**Task to complete:**
Convert the stretch of rows below, from the line containing "Given: Click progress" through the end of the rows, into a numbered list with blank lines omitted. Leave the pictures out of your answer.
┌──
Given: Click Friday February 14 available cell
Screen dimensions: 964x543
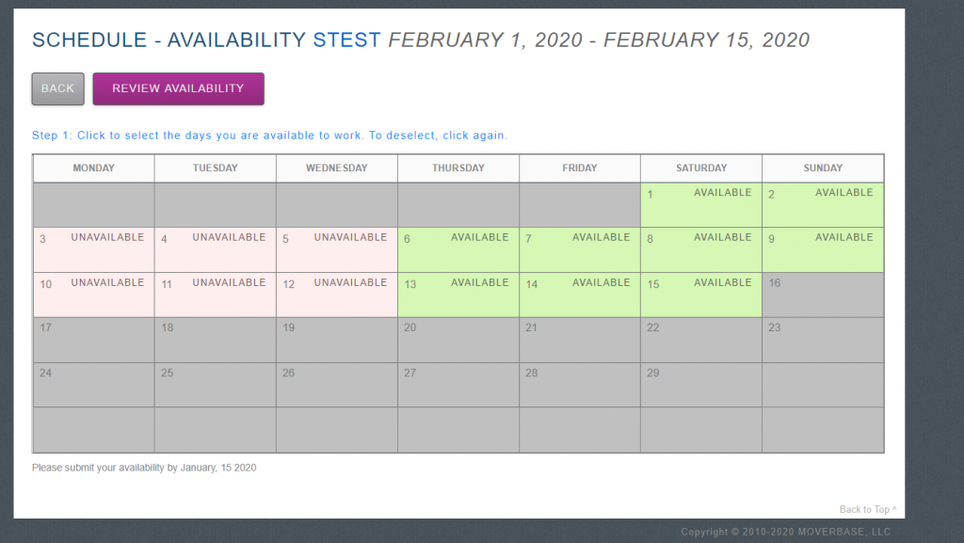Looking at the screenshot, I should (x=579, y=295).
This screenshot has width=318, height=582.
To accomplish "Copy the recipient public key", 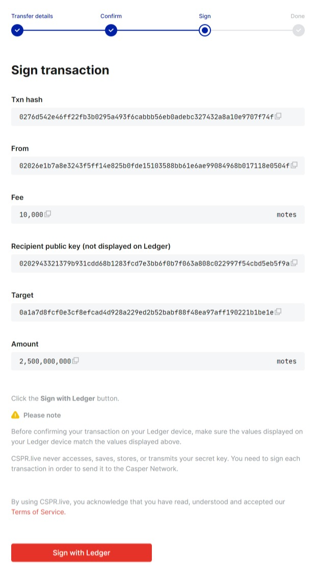I will coord(294,263).
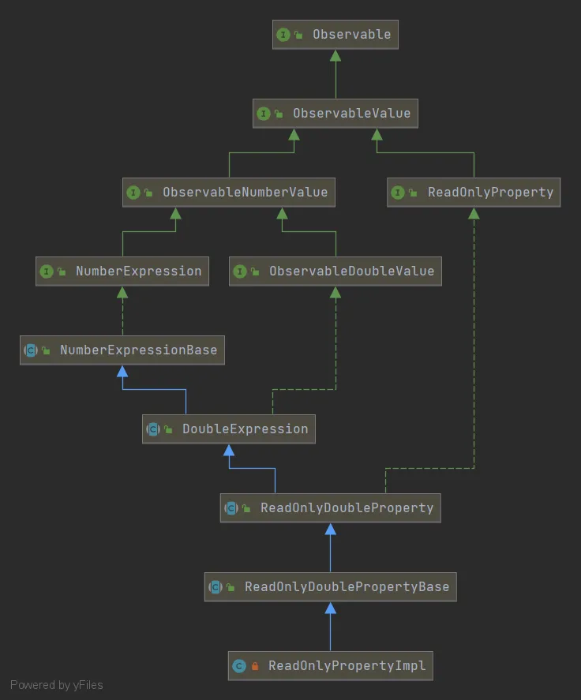The height and width of the screenshot is (700, 581).
Task: Click the interface icon of ObservableDoubleValue
Action: [x=240, y=271]
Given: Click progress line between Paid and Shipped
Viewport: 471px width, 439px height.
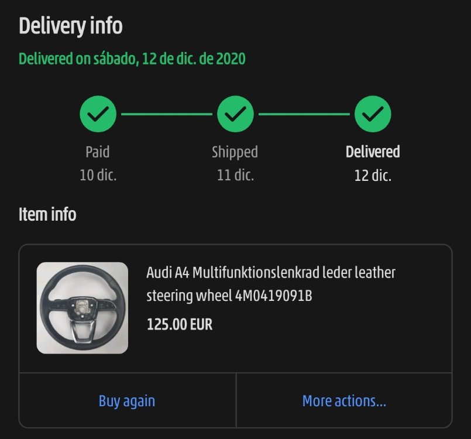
└──
**Full solution:**
1. Given: Click progress line between Paid and Shipped
2. Viewport: 471px width, 439px height.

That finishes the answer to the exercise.